Où ils sont : une France très inégale
Sur les 96 départements de métropole, 75 comptent au moins un tunnel — 21 n'en ont aucun. Et parmi les 75, la concentration est loin d'être uniforme :
| Département | Tunnels | Part du registre |
|---|---|---|
| Alpes-Maritimes (06) | 166 | 16 % |
| Paris (75) | 86 | 8 % |
| Hauts-de-Seine (92) | 63 | 6 % |
| Isère (38) | 51 | 5 % |
| Savoie (73) | 49 | 5 % |
| Drôme (26) | 48 | 5 % |
Un seul département, les Alpes-Maritimes, concentre 16 % du registre national — presque deux fois plus que Paris, deuxième du classement. Paris et sa petite couronne forment le second foyer, pour des raisons différentes : relief plat, mais tissu urbain dense percé d'ouvrages routiers et de trémies.
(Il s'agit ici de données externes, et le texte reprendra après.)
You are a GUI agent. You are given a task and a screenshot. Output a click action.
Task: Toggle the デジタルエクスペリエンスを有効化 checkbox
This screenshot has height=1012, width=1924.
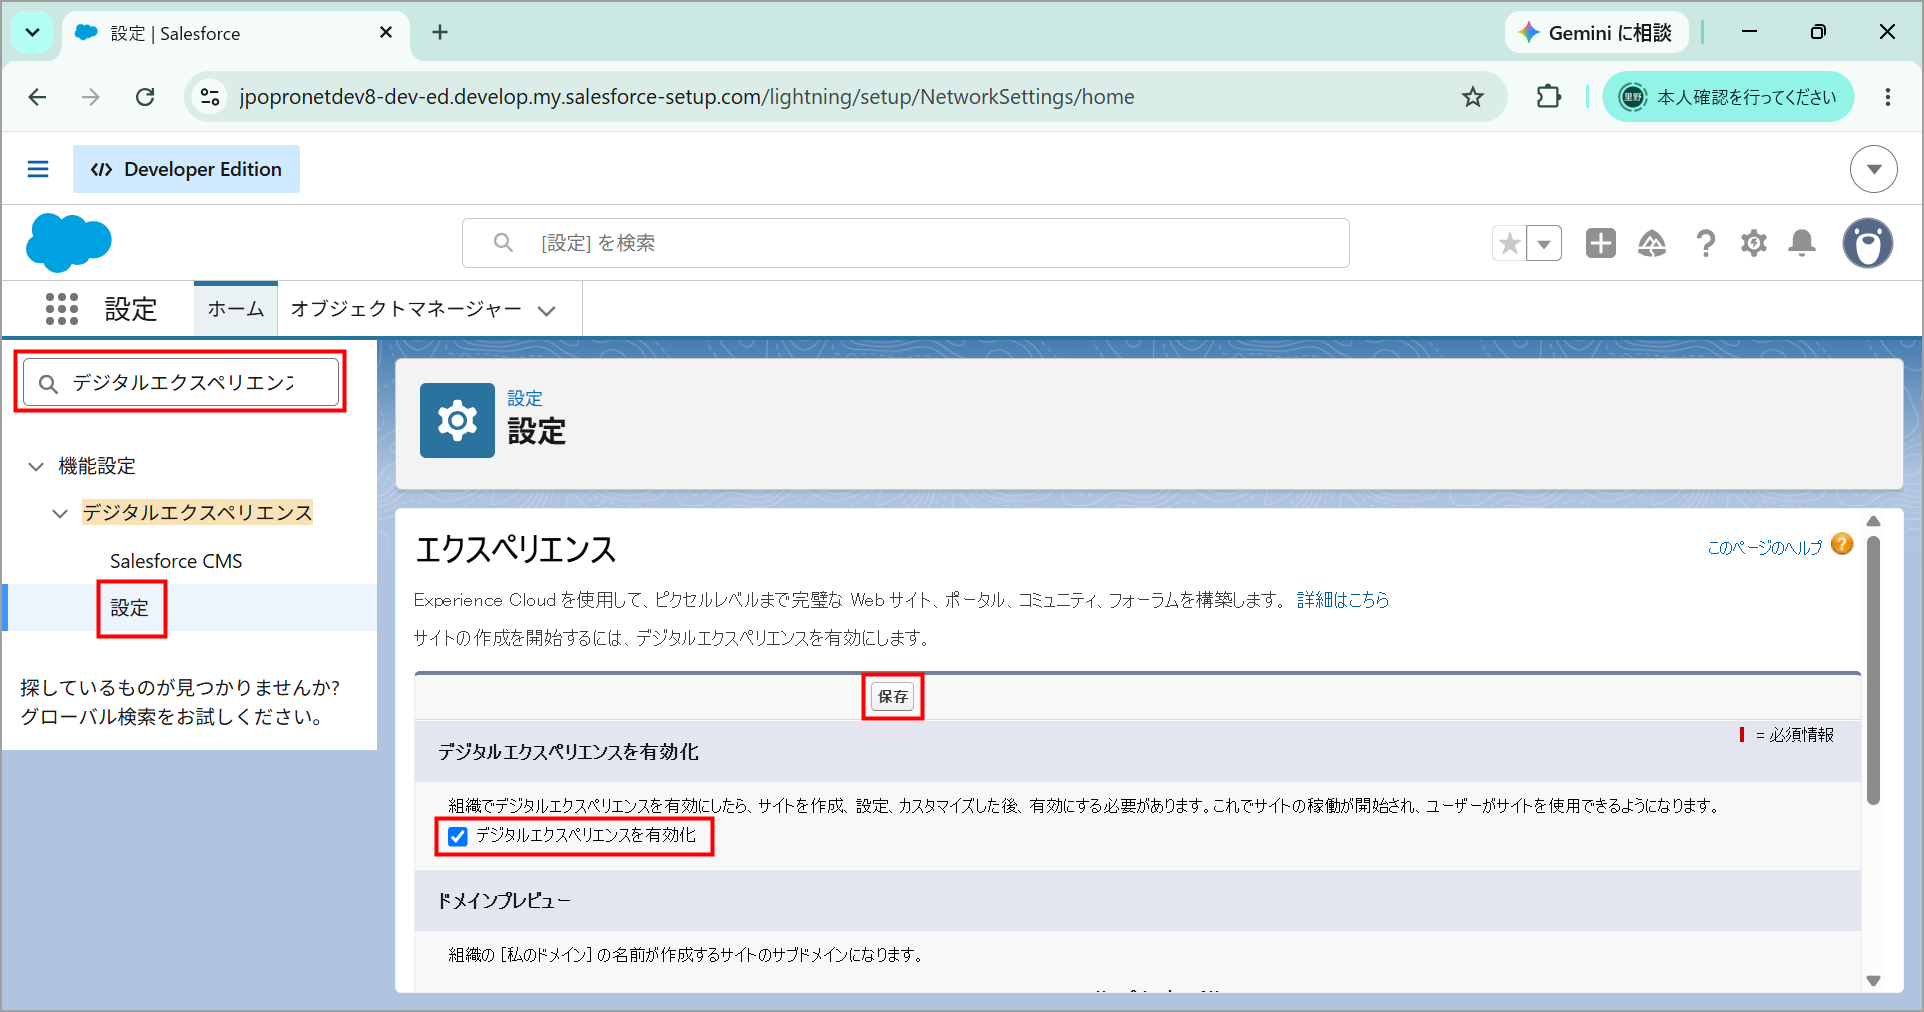tap(458, 836)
Qui les gère : rarement l'État
Autre chiffre qui contredit l'intuition : on imagine volontiers le tunnel comme un ouvrage d'autoroute. Dans les faits, 136 tunnels seulement — 13 % du total — appartiennent au réseau routier national. Les 902 autres, soit 87 %, sont départementaux, communaux ou métropolitains : ce sont, très majoritairement, des ouvrages de routes ordinaires.
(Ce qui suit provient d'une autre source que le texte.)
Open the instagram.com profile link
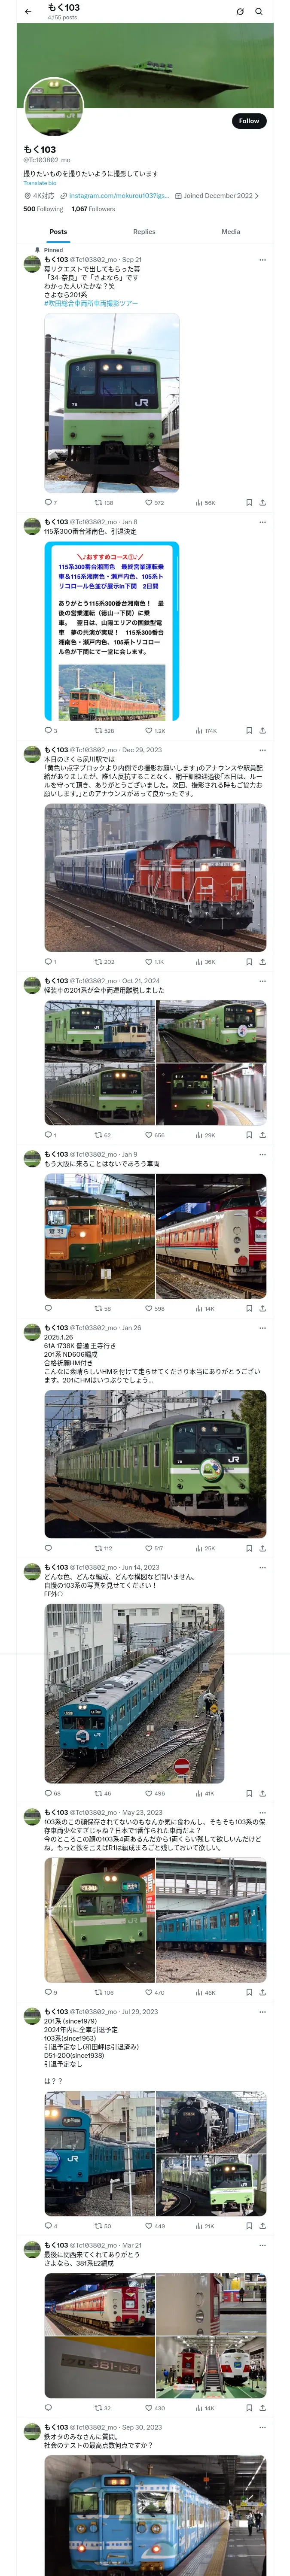The width and height of the screenshot is (290, 2576). tap(119, 196)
| Gestionnaire | Tunnels gérés |
|---|---|
| Conseil départemental des Alpes-Maritimes | 91 |
| Ville de Paris | 85 |
| DIR Île-de-France | 55 |
| Métropole Nice Côte d'Azur | 50 |
| Conseil départemental de la Drôme | 45 |
| Conseil départemental de l'Isère | 43 |
Les plus longs, nommés
À l'autre bout de la distribution, les six tunnels les plus longs du registre :
| Tunnel | Département | Longueur |
|---|---|---|
| Duplex A86 | Hauts-de-Seine (92) | 10 100 m |
| Mont-Blanc | Haute-Savoie (74) | 7 640 m |
| Maurice-Lemaire | Vosges (88) | 6 950 m |
| Fréjus | Savoie (73) | 6 580 m |
| Puymorens | Pyrénées-Orientales (66) | 4 920 m |
| La Défense | Hauts-de-Seine (92) | 4 150 m |
Le plus long de tous n'est pas alpin : le Duplex A86 (10 100 m) passe sous la banlieue ouest de Paris, dans les Hauts-de-Seine. La Défense (4 150 m), sixième du classement, est dans le même département. Deux des six tunnels les plus longs de France sont donc urbains, pas montagnards — le même type de chiffre contre-intuitif que celui qui ouvre cette page. Les quatre autres occupent les places attendues, cohérent avec la barrière alpine qu'ils franchissent.
Ce que dit le registre, ce qu'il ne dit pas
Ces chiffres viennent du registre du CETU, croisé avec OpenStreetMap — la méthode est détaillée ici. Un point mérite d'être dit franchement plutôt que tu ne le découvres ailleurs : le champ "degré de surveillance" n'est renseigné que pour 25 % des tunnels du registre. Les trois autres quarts sont classés "non renseigné" — cela signifie que le CETU n'a pas transmis cette information, pas que ces tunnels échappent à toute surveillance. Le champ est muet, il n'est pas négatif : même doctrine que pour les mentions ventilé et éclairé ailleurs sur ce site, une absence de donnée n'affirme jamais un fait par défaut.